- Available data

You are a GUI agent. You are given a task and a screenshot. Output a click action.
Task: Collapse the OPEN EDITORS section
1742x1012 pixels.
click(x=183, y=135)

==

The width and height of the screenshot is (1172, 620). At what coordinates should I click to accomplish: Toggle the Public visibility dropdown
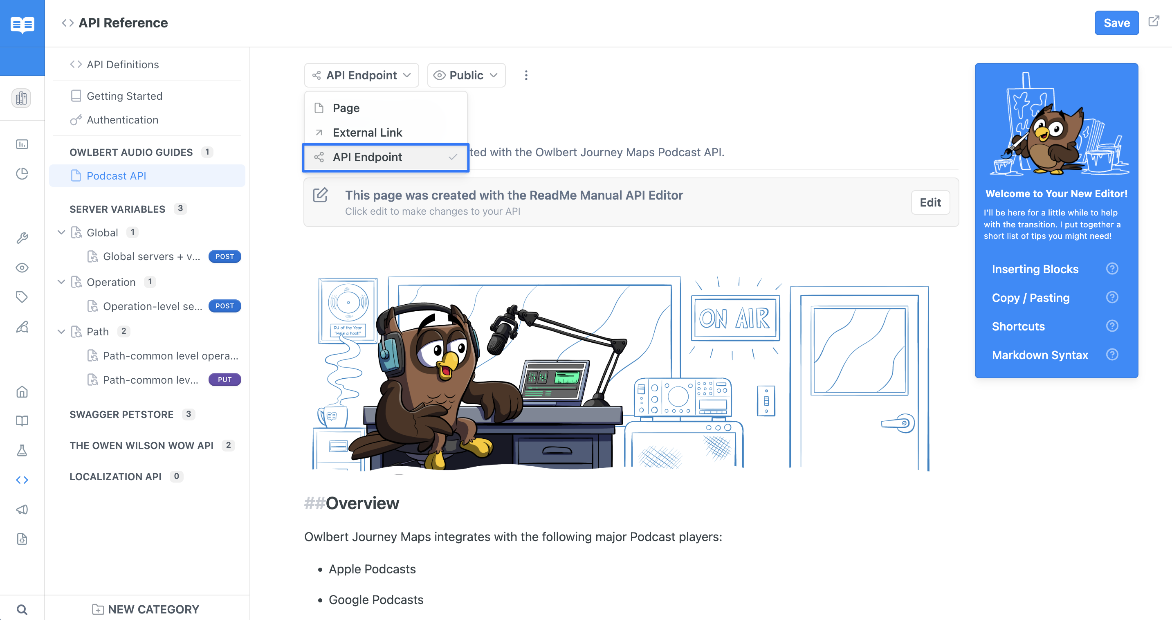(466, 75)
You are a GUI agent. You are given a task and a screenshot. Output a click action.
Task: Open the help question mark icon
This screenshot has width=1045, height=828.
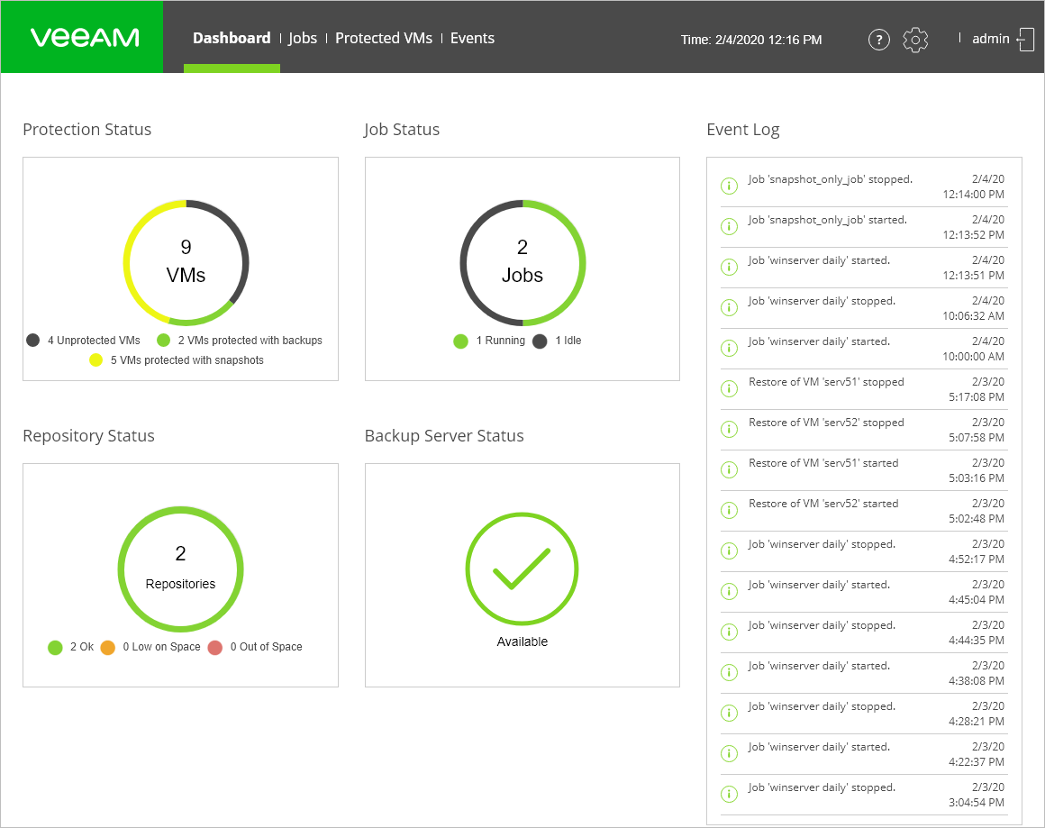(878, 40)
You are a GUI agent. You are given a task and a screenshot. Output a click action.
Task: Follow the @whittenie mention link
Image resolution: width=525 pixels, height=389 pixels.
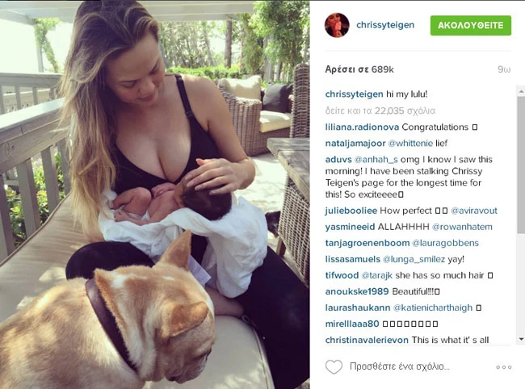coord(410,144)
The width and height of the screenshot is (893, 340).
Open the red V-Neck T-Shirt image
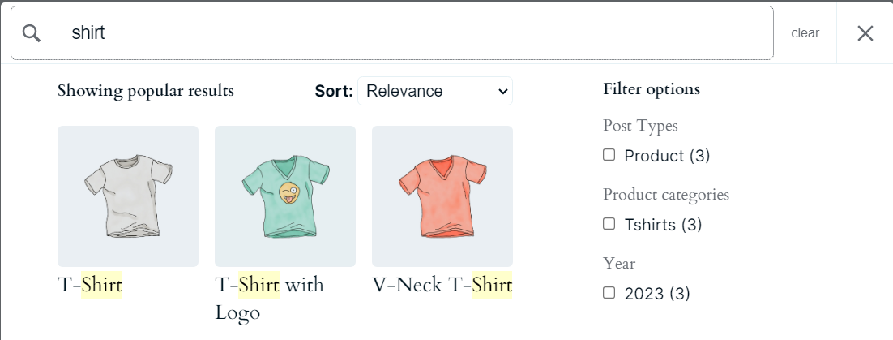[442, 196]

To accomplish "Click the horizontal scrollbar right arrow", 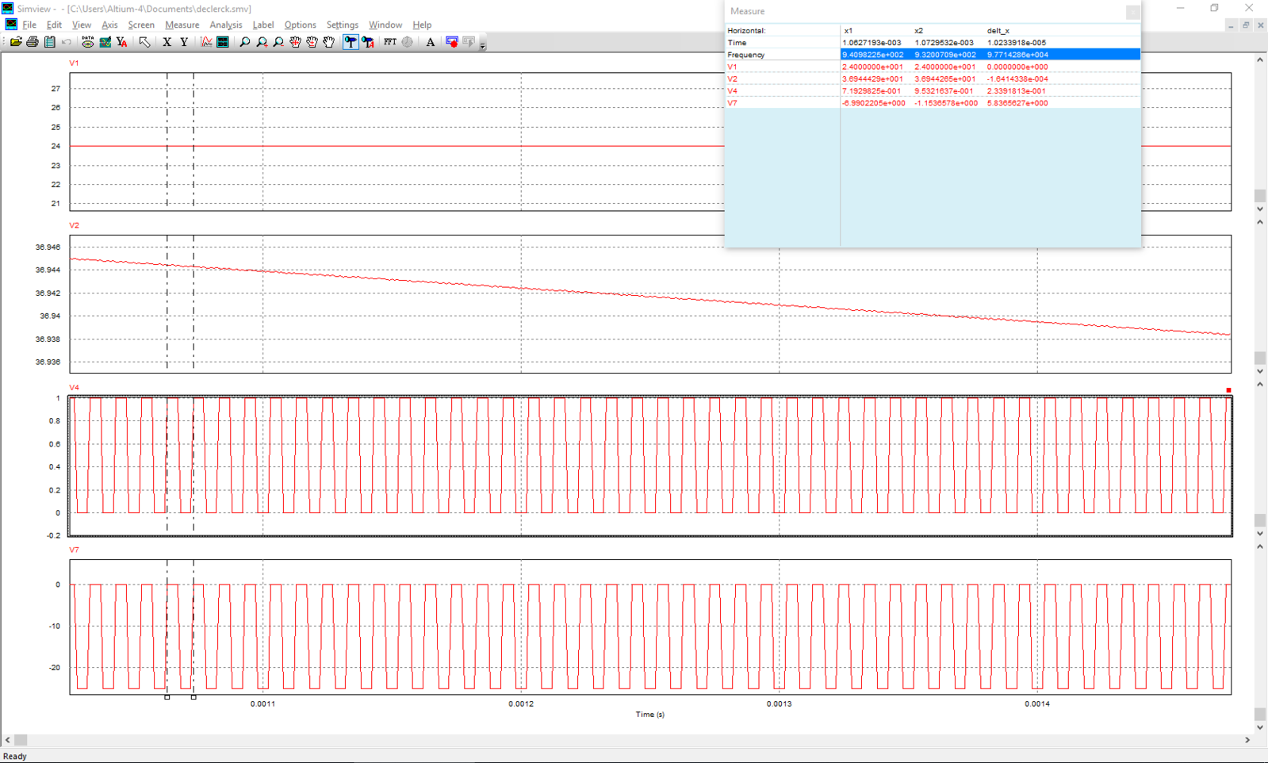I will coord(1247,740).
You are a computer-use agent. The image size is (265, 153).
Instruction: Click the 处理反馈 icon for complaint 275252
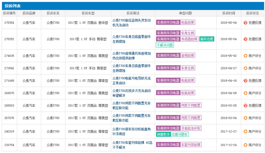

- Your instructions
Render the lines of the records above as a Markdown table, starting at the line that contains "You are a computer-use" and ending at the line that contains "Instruction: Click the". Use the columns Row and Text, give each line a row number, and leave out blank lines.

- Output for this exercise
| Row | Text |
|---|---|
| 1 | You are a computer-use agent. The image size is (265, 153). |
| 2 | Instruction: Click the 处理反馈 icon for complaint 275252 |